Más de 2.000 inversores presentaron una demanda colectiva propuesta contra JPMorgan Chase, alegando que el banco proporcionó la infraestructura financiera que permitió un esquema Ponzi de criptomonedas responsable de al menos 328 millones de dólares en pérdidas.
La demanda, presentada el martes en el Tribunal de Distrito de EE. UU. para el Distrito Norte de California, nombró al residente de California Robby Alan Steele como el demandante principal. Steele afirma que perdió 650.000$ después de liquidar parte de sus ahorros de jubilación 401(k) y transferir los fondos a cuentas asociadas con Goliath Ventures mantenidas en Chase.
Según la demanda, Steele transfirió 310.000$ en efectivo y otros 340.000$ tras un retiro de jubilación post-impuestos. Los fondos fueron supuestamente dirigidos a cuentas de Goliath Ventures que luego se vincularon a la operación fraudulenta sospechosa.
Goliath Ventures, una empresa con sede en Florida anteriormente conocida como Gen-Z Venture Firm, fue dirigida por el CEO Christopher Alexander Delgado. La firma promovió lo que describió como "acuerdos de empresa conjunta" que prometían fuertes retornos de inversión a través del comercio de criptomonedas, estrategias de arbitraje, fondos de liquidez y minería de Bitcoin.

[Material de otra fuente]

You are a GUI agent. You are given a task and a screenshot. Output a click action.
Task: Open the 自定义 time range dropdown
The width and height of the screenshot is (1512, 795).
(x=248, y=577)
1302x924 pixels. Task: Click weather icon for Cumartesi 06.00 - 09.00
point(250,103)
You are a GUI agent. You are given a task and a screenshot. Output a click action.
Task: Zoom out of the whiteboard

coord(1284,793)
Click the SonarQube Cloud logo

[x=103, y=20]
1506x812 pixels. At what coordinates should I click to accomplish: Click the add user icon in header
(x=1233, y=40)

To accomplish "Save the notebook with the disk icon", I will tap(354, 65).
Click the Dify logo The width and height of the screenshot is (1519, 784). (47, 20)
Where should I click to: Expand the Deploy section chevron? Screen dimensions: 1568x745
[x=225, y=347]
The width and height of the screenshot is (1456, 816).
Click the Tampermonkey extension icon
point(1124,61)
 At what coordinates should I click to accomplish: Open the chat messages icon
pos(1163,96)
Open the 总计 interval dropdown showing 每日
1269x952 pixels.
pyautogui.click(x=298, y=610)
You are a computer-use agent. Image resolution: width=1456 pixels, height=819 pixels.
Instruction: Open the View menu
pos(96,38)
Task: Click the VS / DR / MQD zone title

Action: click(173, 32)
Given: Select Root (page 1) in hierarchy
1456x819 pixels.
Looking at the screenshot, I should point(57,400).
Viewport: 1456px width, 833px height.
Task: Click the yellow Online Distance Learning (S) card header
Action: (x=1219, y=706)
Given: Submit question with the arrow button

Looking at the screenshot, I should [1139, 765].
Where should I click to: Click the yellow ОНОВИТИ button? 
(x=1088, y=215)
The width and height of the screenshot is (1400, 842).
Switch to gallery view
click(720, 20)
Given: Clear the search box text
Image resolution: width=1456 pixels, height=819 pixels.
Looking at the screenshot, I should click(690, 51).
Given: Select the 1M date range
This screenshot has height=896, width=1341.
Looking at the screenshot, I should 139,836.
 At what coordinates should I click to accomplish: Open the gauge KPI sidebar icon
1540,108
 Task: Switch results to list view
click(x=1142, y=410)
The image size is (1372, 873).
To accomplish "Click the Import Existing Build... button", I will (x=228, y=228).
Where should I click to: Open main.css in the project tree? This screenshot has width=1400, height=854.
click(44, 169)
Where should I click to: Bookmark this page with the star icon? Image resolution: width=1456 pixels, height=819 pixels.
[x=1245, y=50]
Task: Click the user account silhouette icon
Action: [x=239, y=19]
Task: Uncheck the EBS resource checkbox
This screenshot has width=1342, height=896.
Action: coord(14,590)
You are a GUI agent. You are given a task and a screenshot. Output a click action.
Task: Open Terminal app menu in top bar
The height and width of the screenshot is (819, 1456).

Entre enero de 2023 y enero de 2026, la empresa supuestamente recaudó más de 328 millones de dólares de más de 2.000 inversores en todo Estados Unidos.
Delgado está acusado de desviar millones de dólares para gastos personales, incluidos vehículos de lujo, joyas y compras de bienes raíces. Fue arrestado el 24 de febrero por cargos federales de fraude electrónico y lavado de dinero. Los fiscales ahora están persiguiendo la confiscación de activos relacionados con el supuesto esquema.
La demanda se centra más en el papel de JPMorgan Chase como el principal socio bancario de Goliath Ventures. Chase supuestamente sirvió como la principal institución bancaria de la firma desde enero de 2023 hasta junio de 2025. Durante ese tiempo, aproximadamente 253 millones de dólares fueron depositados en la cuenta principal de Goliath en Chase.
Los registros bancarios citados revelan que aproximadamente 123 millones de dólares de esos fondos fueron transferidos a billeteras de Coinbase. Otros 50 millones de dólares fueron supuestamente transferidos a inversores como supuestos retornos de inversión. La demanda afirma que estos pagos provinieron en gran medida de depósitos entrantes en lugar de beneficios.
Los demandantes argumentan que JPMorgan Chase sabía o debería haber sabido sobre la actividad sospechosa vinculada a las cuentas. El banco supuestamente no respondió a múltiples señales de alerta a pesar de operar herramientas de monitoreo avanzadas y tener obligaciones bajo las regulaciones estadounidenses de anti-lavado de dinero y la Ley de Secreto Bancario.
"Un esquema fraudulento de esta magnitud no puede ser ejecutado de manera encubierta a través de un solo banco," se indicó en la presentación.
La demanda incluye cinco reclamaciones legales contra JPMorgan Chase, incluyendo complicidad en fraude, complicidad en incumplimiento de deber fiduciario, enriquecimiento injusto, negligencia y violaciones de la Ley de Competencia Desleal de California.
Los demandantes buscan la certificación de una clase de inversores a nivel nacional. La presentación también solicita daños compensatorios, restitución, devolución de honorarios ganados por el banco y el establecimiento de un fideicomiso constructivo sobre los fondos recuperados.